Así es como el protagonista de Chica Yeyé sueña con una perfecta vida de esclavo («viviré con deudas por toda la eternidad, pues siempre me ofrecen algo nuevo que comprar») aunque se ahogue en una profunda y progresiva tristeza; al fin y al cabo, siempre le quedará el consuelo de emborracharse y descargarse golpeando a su compañera: «desahogaré mi frustración». Esa temible cultura la volvería a resumir Evaristo años más tarde, en un desolador estribillo de su segundo proyecto, Gatillazo: «los manguis al talego, los niños a la cama, los hombres a la guerra, las tías a sufrir». (Nótese que el rey de la cresta se ha fijado más de una vez en que las mujeres, qué casualidad, siempre perdemos aún un pelín más que los perdedores). Se erige una suerte de organización superior e intocable de las cosas, la que se esfuerza por convencernos de que es necesario temer al caos y urgente proteger un orden, aun cuando sea un orden enfermizo. Un orden inventado por los privilegiados y custodiado por los de siempre, esos guardianes de la violencia respaldados por una infinidad de excusas que siempre esconden el mismo motivo: «porque me mandan, por el dinero, porque me gusta… y porque puedo».
En una de las muchas entrevistas que —a pesar de detestarlas según cuentan las leyendas— ha concedido a lo largo de su carrera, Evaristo reconoció que, si el mundo entero se arreglase de un plumazo, no sabría qué hacer como frontman de un grupo punk ni como escritor de letras, y probablemente se dedicaría a otra cosa. El mensaje tal vez pueda parecer demasiado pesimista, como si quien lo dice tuviera la voluntad de permanecer eternamente cabreado.
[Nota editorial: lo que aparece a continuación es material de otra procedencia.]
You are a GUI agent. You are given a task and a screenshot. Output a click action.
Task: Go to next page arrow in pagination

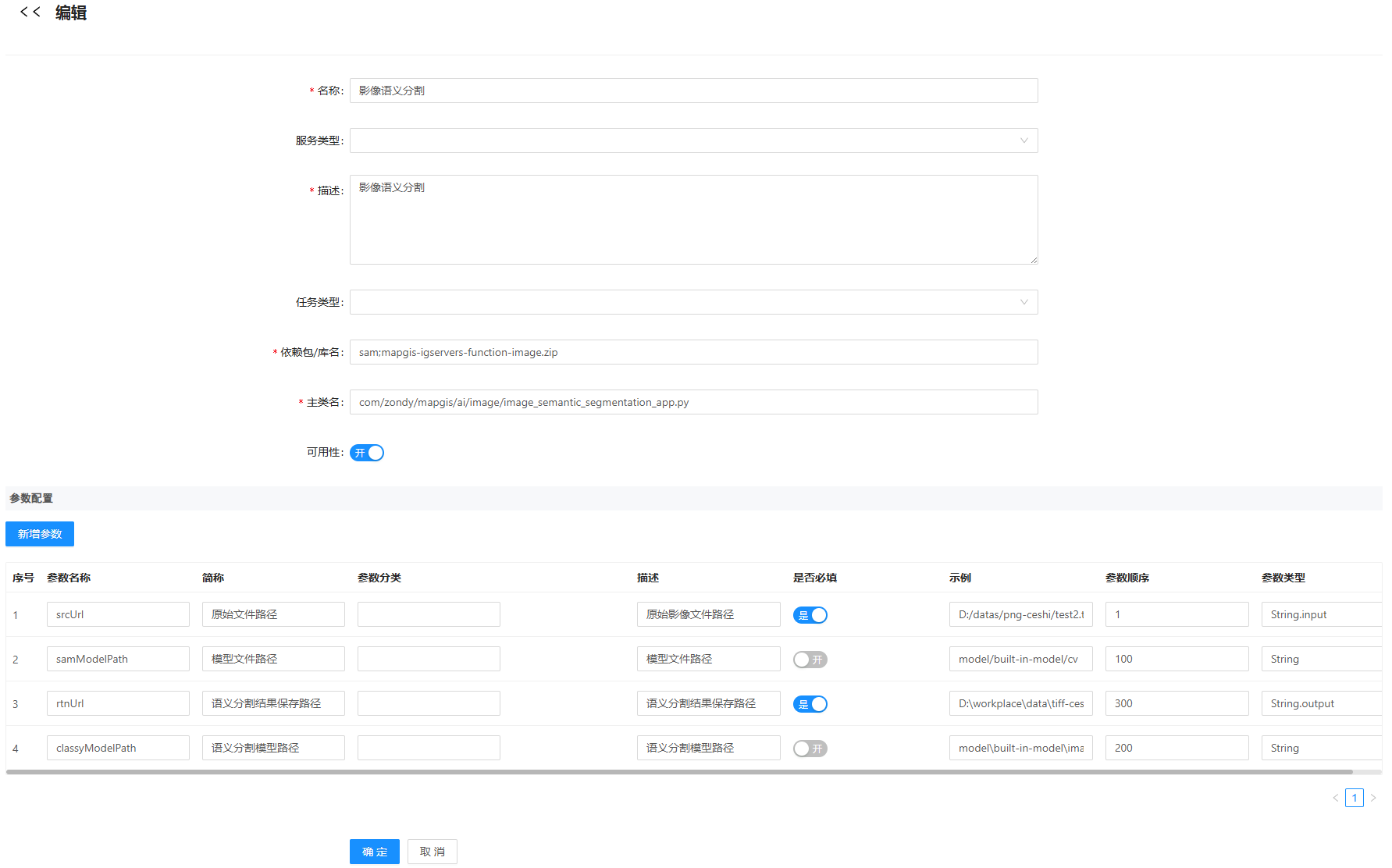point(1373,798)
Sin embargo, los que nos hemos visto conquistados por el espíritu de esta música durante ya bastantes minutos de nuestra existencia hemos podido comprobar que respirando sus compases uno nunca se siente precisamente alejado del optimismo. Porque pocas figuras en el panorama musical han tenido más claro que el objetivo del ser humano ha de ser encontrar algo parecido a la alegría en un mundo atroz que intenta comérselo, o si no, convertirlo en un robot de cocina. Y eso es algo que sólo puede lograrse prestando batalla ante esos preceptos tan aburridos por los que se rige la inmovilidad del sistema, revolviéndote contra la inercia que busca apagarte como una vela y difuminarte entre una masa muerta de miedo, poblada por aquellos que acaban angustiándose simplemente por existir en este mundo, gritando aquel «¡es tan terrible vivir…!» que reproduce Evaristo en su tema El avestruz.
Por eso, en cada concierto ejecutado por esta referencia del punk estatal, entre los ecos de la brutalidad del pogo, retumba siempre un murmullo unívoco. Pelea para ser feliz y esa será la mejor victoria; lucha contento aunque estés en medio del odio. Porque no hay tiempo para resignarse ni para dejarse aplastar por unos poderes infames: «hoy es el futuro», al fin y al cabo. Esto es algo que ninguno deberíamos olvidar, y menos en los tiempos que corren. Madre mía, Evaristo, qué bien nos haces, aún cuarenta años después… con razón tienen algunos tantas ganas de arrebatarte de nuestra escena. Con razón no les sale… y menos mal, compañero.